> [Goal of the exercise]:
The data that follows should be copied out exactly.

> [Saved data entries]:
=== Section Start ===

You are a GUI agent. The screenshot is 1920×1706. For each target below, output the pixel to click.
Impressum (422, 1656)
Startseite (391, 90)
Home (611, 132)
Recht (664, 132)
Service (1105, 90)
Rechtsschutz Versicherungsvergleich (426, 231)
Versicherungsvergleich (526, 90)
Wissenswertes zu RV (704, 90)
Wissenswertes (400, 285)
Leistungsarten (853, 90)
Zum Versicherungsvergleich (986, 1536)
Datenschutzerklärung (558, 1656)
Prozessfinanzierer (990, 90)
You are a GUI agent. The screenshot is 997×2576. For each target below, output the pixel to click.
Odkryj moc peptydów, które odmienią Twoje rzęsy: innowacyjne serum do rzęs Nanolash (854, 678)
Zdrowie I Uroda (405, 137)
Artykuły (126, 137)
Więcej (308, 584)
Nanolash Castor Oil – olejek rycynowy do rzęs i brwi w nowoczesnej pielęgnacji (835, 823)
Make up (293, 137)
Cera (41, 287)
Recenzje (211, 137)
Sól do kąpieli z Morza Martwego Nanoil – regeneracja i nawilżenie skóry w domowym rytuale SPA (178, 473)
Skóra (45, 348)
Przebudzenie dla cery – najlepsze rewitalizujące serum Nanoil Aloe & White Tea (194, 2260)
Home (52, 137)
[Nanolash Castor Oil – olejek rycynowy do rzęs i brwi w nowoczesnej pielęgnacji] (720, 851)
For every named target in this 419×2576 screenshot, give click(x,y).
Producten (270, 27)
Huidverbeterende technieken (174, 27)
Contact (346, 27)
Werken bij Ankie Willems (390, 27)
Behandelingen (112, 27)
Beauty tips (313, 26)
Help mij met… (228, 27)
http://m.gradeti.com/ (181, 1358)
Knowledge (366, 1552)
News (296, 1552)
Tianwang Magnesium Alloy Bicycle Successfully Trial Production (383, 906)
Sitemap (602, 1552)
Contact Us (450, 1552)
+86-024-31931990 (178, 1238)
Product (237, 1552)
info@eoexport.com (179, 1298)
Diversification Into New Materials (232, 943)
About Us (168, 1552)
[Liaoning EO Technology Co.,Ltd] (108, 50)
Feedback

=== Section End ===

> [Result for this exercise]:
You are a GUI agent. The screenshot is 1920×1706. For each target below, output the pixel to click.
Impressum (422, 1656)
Startseite (391, 90)
Home (611, 132)
Recht (664, 132)
Service (1105, 90)
Rechtsschutz Versicherungsvergleich (426, 231)
Versicherungsvergleich (526, 90)
Wissenswertes zu RV (704, 90)
Wissenswertes (400, 285)
Leistungsarten (853, 90)
Zum Versicherungsvergleich (986, 1536)
Datenschutzerklärung (558, 1656)
Prozessfinanzierer (990, 90)
You are a GUI agent. The screenshot is 997×2576. For each target below, output the pixel to click.
Odkryj moc peptydów, które odmienią Twoje rzęsy: innowacyjne serum do rzęs Nanolash (854, 678)
Zdrowie I Uroda (405, 137)
Artykuły (126, 137)
Więcej (308, 584)
Nanolash Castor Oil – olejek rycynowy do rzęs i brwi w nowoczesnej pielęgnacji (835, 823)
Make up (293, 137)
Cera (41, 287)
Recenzje (211, 137)
Sól do kąpieli z Morza Martwego Nanoil – regeneracja i nawilżenie skóry w domowym rytuale SPA (178, 473)
Skóra (45, 348)
Przebudzenie dla cery – najlepsze rewitalizujące serum Nanoil Aloe & White Tea (194, 2260)
Home (52, 137)
[Nanolash Castor Oil – olejek rycynowy do rzęs i brwi w nowoczesnej pielęgnacji] (720, 851)
For every named target in this 419×2576 screenshot, give click(x,y).
Producten (270, 27)
Huidverbeterende technieken (174, 27)
Contact (346, 27)
Werken bij Ankie Willems (390, 27)
Behandelingen (112, 27)
Beauty tips (313, 26)
Help mij met… (228, 27)
http://m.gradeti.com/ (181, 1358)
Knowledge (366, 1552)
News (296, 1552)
Tianwang Magnesium Alloy Bicycle Successfully Trial Production (383, 906)
Sitemap (602, 1552)
Contact Us (450, 1552)
+86-024-31931990 (178, 1238)
Product (237, 1552)
info@eoexport.com (179, 1298)
Diversification Into New Materials (232, 943)
About Us (168, 1552)
[Liaoning EO Technology Co.,Ltd] (108, 50)
Feedback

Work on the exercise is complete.